[Records from a data source]
- - - - - - -

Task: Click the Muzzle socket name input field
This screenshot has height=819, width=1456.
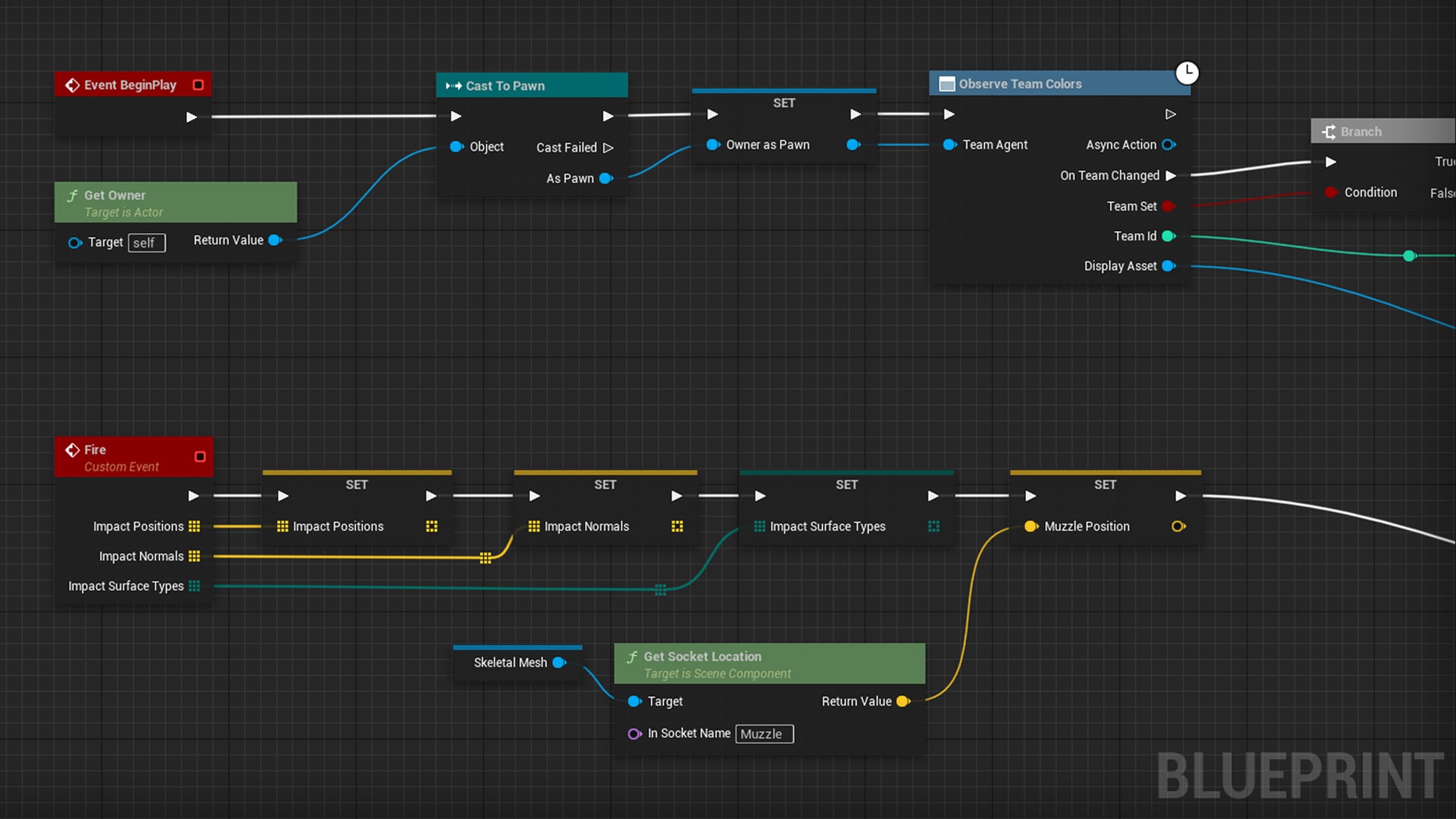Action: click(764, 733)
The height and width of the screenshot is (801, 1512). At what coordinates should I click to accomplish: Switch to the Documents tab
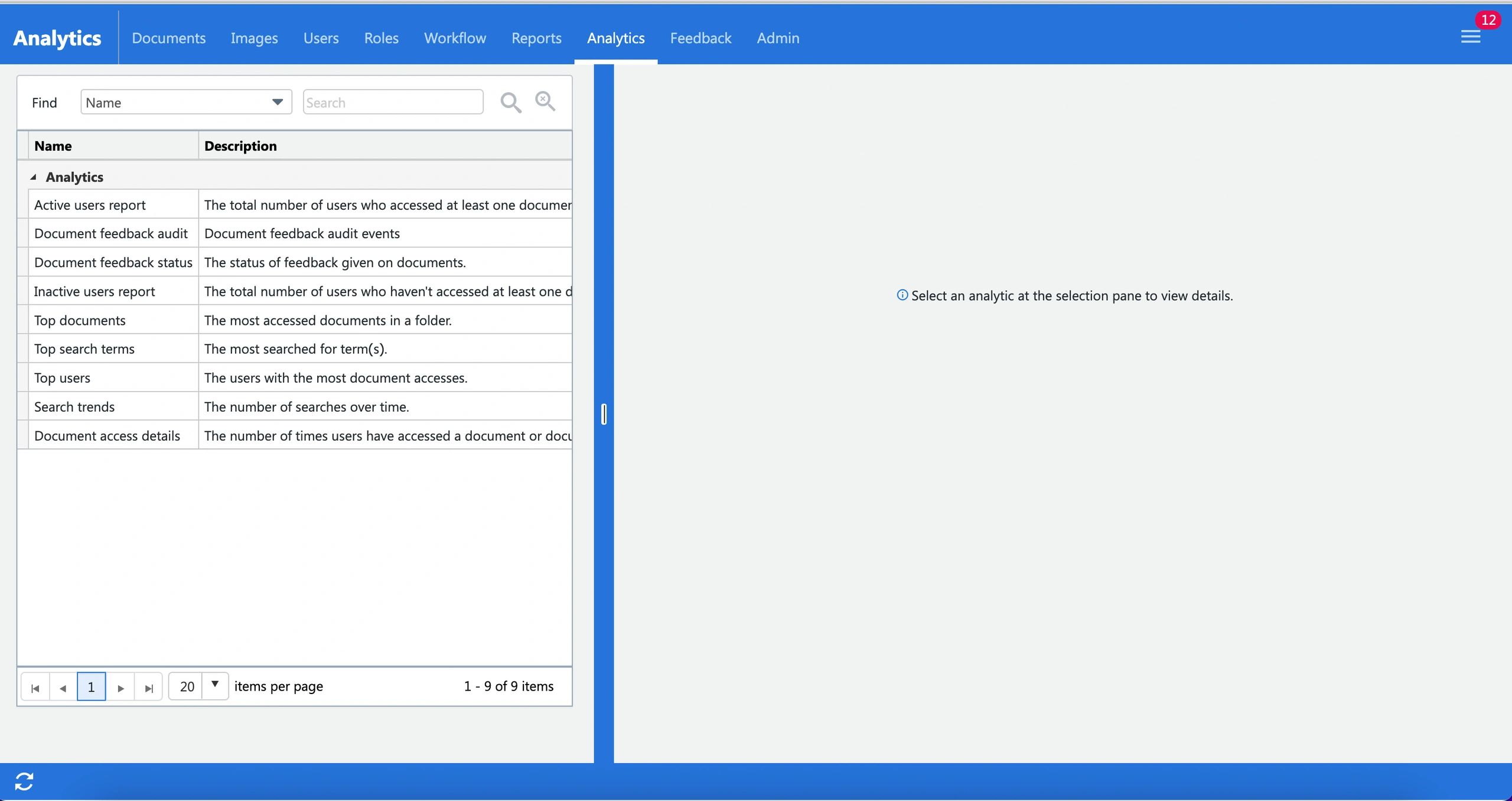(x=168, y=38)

- - - - - - -

— Problem statement —
Output every entry verbatim but skip the pictures.

— Answer —
Task: Click the Muzzle socket name input field
This screenshot has height=819, width=1456.
Action: click(764, 733)
The height and width of the screenshot is (801, 1512). At what coordinates should I click to accomplish: Switch to the Documents tab
(x=168, y=38)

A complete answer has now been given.